Exercise aim: Go through the data and copy each line where the string "Resources" appears.
**** Entries provided
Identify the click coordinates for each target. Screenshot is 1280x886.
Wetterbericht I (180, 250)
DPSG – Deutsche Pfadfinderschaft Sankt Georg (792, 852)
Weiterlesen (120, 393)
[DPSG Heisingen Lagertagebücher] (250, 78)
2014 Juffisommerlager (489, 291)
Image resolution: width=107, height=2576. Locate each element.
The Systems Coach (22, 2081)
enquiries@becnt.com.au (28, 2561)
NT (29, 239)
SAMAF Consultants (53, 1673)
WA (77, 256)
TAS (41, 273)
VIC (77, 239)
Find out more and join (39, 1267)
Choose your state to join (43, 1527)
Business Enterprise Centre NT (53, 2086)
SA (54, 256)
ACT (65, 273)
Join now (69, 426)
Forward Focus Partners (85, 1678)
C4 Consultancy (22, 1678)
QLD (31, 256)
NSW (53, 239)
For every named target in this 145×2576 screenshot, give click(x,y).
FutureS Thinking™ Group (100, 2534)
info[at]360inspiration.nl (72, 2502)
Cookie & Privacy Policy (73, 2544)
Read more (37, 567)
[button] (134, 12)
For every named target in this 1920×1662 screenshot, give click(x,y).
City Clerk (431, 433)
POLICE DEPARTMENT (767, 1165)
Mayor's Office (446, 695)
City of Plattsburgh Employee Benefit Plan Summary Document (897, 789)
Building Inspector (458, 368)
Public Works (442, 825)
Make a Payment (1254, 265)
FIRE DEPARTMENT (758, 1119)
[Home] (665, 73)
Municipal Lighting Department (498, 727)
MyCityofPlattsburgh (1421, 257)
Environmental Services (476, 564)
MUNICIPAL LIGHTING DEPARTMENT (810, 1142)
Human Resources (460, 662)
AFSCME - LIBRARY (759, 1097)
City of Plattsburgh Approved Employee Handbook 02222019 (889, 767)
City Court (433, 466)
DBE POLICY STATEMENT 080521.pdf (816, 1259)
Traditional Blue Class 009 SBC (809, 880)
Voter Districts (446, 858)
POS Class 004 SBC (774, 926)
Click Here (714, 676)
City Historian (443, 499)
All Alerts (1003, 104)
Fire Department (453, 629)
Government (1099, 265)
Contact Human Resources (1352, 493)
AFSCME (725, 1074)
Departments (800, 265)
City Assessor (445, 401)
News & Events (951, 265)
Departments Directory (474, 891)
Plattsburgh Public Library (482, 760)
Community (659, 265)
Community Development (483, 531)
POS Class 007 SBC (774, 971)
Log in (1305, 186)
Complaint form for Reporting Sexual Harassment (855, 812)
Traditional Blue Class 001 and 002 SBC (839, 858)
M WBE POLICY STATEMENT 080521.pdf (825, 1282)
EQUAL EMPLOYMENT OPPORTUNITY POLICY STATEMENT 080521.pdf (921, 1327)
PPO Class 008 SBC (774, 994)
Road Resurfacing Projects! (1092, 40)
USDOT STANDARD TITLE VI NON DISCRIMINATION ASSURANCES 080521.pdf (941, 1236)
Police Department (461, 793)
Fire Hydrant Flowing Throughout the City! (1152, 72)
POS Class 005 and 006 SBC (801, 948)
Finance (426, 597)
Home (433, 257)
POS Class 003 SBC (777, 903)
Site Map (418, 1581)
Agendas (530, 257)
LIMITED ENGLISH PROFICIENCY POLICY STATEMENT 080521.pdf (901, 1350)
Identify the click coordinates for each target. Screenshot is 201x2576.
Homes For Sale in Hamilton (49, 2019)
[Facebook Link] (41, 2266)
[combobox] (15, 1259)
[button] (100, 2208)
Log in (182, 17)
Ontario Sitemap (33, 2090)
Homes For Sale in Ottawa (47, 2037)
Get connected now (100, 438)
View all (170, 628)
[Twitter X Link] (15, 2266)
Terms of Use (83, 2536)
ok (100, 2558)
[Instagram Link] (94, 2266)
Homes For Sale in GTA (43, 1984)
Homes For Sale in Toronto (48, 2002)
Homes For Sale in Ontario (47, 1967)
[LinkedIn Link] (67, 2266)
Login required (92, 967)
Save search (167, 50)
********
Exercise response:
Human Resources (460, 662)
Contact Human Resources (1352, 493)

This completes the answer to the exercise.